= Instrução dada =
Organize todas as linhas dos registros abaixo em uma lista numerada, sem incluir as linhas em branco.

Entradas salvas:

* * * *

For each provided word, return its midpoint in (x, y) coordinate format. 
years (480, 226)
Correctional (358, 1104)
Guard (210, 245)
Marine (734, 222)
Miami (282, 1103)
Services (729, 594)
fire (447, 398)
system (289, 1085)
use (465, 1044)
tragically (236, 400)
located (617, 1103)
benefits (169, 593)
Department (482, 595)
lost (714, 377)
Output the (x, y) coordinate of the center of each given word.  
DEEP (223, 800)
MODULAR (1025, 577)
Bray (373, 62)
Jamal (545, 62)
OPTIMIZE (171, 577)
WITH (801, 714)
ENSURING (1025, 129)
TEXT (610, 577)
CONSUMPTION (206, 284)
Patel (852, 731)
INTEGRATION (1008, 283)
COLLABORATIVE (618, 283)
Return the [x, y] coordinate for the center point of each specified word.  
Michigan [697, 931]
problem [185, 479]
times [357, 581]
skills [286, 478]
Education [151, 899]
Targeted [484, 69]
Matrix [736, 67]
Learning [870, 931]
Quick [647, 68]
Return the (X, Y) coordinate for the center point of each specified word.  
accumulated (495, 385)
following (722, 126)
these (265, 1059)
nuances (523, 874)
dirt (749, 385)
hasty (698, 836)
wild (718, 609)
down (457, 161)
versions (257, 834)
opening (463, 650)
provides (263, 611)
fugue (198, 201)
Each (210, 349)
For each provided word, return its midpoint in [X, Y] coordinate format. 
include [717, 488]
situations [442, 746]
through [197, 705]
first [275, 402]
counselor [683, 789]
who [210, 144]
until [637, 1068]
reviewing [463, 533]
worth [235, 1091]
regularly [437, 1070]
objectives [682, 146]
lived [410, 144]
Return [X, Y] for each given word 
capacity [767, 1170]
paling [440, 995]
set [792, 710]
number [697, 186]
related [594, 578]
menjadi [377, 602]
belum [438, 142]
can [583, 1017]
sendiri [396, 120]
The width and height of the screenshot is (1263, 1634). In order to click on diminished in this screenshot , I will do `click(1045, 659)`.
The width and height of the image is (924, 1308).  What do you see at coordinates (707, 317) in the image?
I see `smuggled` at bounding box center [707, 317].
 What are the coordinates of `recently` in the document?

* * * *

= Resposta abaixo =
1. For each provided word, return its midpoint in (x, y) coordinate format. 
2. years (480, 226)
3. Correctional (358, 1104)
4. Guard (210, 245)
5. Marine (734, 222)
6. Miami (282, 1103)
7. Services (729, 594)
8. fire (447, 398)
9. system (289, 1085)
10. use (465, 1044)
11. tragically (236, 400)
12. located (617, 1103)
13. benefits (169, 593)
14. Department (482, 595)
15. lost (714, 377)
16. Output the (x, y) coordinate of the center of each given word.  
17. DEEP (223, 800)
18. MODULAR (1025, 577)
19. Bray (373, 62)
20. Jamal (545, 62)
21. OPTIMIZE (171, 577)
22. WITH (801, 714)
23. ENSURING (1025, 129)
24. TEXT (610, 577)
25. CONSUMPTION (206, 284)
26. Patel (852, 731)
27. INTEGRATION (1008, 283)
28. COLLABORATIVE (618, 283)
29. Return the [x, y] coordinate for the center point of each specified word.  
30. Michigan [697, 931]
31. problem [185, 479]
32. times [357, 581]
33. skills [286, 478]
34. Education [151, 899]
35. Targeted [484, 69]
36. Matrix [736, 67]
37. Learning [870, 931]
38. Quick [647, 68]
39. Return the (X, Y) coordinate for the center point of each specified word.  
40. accumulated (495, 385)
41. following (722, 126)
42. these (265, 1059)
43. nuances (523, 874)
44. dirt (749, 385)
45. hasty (698, 836)
46. wild (718, 609)
47. down (457, 161)
48. versions (257, 834)
49. opening (463, 650)
50. provides (263, 611)
51. fugue (198, 201)
52. Each (210, 349)
53. For each provided word, return its midpoint in [X, Y] coordinate format. 
54. include [717, 488]
55. situations [442, 746]
56. through [197, 705]
57. first [275, 402]
58. counselor [683, 789]
59. who [210, 144]
60. until [637, 1068]
61. reviewing [463, 533]
62. worth [235, 1091]
63. regularly [437, 1070]
64. objectives [682, 146]
65. lived [410, 144]
66. Return [X, Y] for each given word 
67. capacity [767, 1170]
68. paling [440, 995]
69. set [792, 710]
70. number [697, 186]
71. related [594, 578]
72. menjadi [377, 602]
73. belum [438, 142]
74. can [583, 1017]
75. sendiri [396, 120]
76. The width and height of the screenshot is (1263, 1634). In order to click on diminished in this screenshot , I will do `click(1045, 659)`.
77. The width and height of the image is (924, 1308).  What do you see at coordinates (707, 317) in the image?
78. I see `smuggled` at bounding box center [707, 317].
79.  What are the coordinates of `recently` in the document?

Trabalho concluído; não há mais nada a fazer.